Common coding mistakes with E11.9
Mistake 1 — Using E11.9 when complications are documented
This is the most common error. If the provider documents any complication — even a minor one — you must code to the specific complication subcategory, not E11.9. Using E11.9 when complications exist understates the patient's condition and can affect quality metrics and reimbursement.
Mistake 2 — Not adding Z79.4 for insulin use
If the patient uses insulin, you must add code Z79.4 (Long-term current use of insulin) as an additional code alongside E11.9. Failing to add Z79.4 is a compliance risk and may affect insulin-related quality measures.
Mistake 3 — Using E11.9 when hyperglycemia is documented
If the provider documents hyperglycemia at the visit, use E11.65 (Type 2 diabetes mellitus with hyperglycemia) instead of E11.9. Hyperglycemia is a complication and requires the more specific code.
Mistake 4 — Using the non-billable parent code E11
E11 (without the decimal extension) is a non-billable header code and should never be submitted on a claim. Always use E11.9 or another specific E11.x subcategory.
Mistake 5 — Not coding underlying cause for secondary diabetes
If the Type 2 diabetes is caused by a specific condition (such as chronic pancreatitis), the underlying condition should be coded first, followed by the appropriate diabetes code.
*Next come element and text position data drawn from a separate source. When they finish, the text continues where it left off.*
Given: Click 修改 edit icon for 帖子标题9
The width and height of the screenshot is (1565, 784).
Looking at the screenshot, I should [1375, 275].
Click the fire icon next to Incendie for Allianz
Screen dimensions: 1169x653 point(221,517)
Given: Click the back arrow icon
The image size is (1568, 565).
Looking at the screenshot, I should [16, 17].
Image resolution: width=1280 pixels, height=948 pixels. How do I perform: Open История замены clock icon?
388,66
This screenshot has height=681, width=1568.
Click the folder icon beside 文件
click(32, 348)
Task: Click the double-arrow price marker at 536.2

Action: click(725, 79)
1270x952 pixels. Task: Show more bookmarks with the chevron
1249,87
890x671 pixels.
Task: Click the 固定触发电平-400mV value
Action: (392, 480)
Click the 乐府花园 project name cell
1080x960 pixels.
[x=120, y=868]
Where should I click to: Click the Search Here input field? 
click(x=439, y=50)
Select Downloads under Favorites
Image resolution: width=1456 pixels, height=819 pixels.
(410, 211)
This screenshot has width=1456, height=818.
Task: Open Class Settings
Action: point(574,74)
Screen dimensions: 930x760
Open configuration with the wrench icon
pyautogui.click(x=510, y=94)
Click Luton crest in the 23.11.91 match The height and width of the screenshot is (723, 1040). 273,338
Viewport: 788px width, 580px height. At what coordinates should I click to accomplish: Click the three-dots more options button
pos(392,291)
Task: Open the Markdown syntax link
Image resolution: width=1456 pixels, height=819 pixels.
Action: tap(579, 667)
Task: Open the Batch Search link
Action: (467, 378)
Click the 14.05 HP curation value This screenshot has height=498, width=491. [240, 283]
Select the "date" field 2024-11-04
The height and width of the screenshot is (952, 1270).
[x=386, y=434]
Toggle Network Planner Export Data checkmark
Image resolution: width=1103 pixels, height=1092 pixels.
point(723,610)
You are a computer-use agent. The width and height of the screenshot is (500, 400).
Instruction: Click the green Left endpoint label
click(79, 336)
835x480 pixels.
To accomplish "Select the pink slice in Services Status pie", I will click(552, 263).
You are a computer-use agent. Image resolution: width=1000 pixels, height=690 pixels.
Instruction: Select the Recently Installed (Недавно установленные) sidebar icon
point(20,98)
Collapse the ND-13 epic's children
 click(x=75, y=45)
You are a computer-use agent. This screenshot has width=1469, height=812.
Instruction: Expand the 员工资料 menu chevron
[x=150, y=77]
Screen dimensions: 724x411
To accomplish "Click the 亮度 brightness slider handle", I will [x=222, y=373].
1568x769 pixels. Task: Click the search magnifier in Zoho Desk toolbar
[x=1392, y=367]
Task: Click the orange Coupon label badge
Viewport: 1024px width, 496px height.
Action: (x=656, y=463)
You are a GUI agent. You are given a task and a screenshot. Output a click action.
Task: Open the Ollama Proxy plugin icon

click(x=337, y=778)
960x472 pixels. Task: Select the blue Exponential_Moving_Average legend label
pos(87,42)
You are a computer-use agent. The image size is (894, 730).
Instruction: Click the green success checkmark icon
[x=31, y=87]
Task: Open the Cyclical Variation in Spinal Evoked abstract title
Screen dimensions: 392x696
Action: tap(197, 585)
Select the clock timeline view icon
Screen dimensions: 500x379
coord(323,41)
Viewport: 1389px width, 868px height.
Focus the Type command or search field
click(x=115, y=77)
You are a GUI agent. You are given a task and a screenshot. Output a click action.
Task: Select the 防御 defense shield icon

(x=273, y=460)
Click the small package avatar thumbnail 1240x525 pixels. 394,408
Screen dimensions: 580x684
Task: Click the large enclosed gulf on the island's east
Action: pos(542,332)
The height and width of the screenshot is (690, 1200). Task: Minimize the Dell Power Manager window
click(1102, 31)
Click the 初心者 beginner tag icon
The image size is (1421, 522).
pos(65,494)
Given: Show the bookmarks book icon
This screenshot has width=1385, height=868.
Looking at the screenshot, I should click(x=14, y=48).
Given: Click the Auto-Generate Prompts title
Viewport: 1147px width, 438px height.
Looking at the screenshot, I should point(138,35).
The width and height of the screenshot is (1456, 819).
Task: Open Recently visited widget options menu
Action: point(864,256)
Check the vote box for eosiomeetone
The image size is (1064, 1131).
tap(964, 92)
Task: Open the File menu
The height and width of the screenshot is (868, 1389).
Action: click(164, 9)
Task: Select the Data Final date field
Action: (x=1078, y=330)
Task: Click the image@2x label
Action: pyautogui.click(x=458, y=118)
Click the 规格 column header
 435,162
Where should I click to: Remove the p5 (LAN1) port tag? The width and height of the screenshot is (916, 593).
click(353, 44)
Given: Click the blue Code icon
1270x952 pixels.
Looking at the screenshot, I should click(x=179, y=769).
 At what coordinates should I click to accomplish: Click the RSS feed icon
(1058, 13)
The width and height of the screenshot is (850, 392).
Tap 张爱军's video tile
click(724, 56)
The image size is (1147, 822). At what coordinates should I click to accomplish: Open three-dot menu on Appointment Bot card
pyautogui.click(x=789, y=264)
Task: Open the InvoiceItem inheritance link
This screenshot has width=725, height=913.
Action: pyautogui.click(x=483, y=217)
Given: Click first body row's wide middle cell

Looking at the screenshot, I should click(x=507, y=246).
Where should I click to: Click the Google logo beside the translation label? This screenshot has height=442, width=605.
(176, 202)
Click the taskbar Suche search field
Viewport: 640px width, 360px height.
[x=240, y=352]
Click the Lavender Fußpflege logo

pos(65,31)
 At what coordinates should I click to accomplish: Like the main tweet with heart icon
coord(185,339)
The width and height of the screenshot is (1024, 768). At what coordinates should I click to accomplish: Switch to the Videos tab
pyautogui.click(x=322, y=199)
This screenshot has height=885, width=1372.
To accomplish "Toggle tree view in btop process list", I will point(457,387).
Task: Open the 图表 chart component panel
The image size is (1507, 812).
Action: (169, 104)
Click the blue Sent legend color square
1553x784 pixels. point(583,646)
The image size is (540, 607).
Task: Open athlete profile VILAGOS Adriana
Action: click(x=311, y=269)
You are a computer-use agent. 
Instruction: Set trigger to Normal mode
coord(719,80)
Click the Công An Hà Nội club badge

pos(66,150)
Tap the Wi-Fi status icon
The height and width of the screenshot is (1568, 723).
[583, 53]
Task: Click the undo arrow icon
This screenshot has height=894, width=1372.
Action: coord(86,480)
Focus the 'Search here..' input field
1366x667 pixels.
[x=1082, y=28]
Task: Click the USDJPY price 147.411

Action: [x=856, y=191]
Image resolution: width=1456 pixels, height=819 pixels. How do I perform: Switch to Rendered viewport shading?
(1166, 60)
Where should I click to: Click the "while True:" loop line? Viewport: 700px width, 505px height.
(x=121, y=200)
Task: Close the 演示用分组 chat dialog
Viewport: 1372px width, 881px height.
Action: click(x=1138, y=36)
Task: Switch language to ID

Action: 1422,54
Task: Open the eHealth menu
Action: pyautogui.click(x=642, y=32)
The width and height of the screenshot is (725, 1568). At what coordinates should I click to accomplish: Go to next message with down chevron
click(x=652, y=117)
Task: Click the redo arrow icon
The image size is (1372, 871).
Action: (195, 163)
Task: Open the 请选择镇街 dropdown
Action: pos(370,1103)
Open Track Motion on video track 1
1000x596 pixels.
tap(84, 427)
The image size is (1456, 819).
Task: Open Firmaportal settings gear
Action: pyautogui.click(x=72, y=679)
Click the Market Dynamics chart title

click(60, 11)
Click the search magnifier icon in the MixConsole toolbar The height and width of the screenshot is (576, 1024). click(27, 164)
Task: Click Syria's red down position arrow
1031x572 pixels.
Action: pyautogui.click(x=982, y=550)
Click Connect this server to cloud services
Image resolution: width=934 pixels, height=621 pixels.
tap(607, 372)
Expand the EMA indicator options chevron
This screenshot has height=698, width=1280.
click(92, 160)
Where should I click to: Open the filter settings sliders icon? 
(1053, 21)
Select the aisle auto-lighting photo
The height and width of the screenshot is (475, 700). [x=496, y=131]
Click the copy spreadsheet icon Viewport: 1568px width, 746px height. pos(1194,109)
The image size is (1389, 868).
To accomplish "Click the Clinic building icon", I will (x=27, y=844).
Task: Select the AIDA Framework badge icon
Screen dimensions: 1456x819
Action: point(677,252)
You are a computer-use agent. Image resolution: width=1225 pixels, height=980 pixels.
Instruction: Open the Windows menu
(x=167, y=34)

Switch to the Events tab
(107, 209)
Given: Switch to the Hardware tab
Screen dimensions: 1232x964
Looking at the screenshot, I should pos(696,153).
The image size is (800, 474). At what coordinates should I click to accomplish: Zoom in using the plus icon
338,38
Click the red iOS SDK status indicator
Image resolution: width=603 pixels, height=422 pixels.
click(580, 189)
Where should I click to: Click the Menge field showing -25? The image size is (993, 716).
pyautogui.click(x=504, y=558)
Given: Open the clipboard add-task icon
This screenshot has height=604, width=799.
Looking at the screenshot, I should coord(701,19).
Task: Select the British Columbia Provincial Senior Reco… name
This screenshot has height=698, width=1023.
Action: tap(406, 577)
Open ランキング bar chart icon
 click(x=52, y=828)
E11.9 alone would be insufficient in this scenario.
Coding insulin use with E11.9
Many patients with Type 2 diabetes use insulin, even though E11.9 does not include insulin use in its description. The correct coding approach is:
Per ICD-10-CM Official Guidelines Section I.C.4.a.3, code Z79.4 should be assigned if the patient uses insulin. This is required even if the patient has been using insulin for years — it must be coded at every applicable encounter.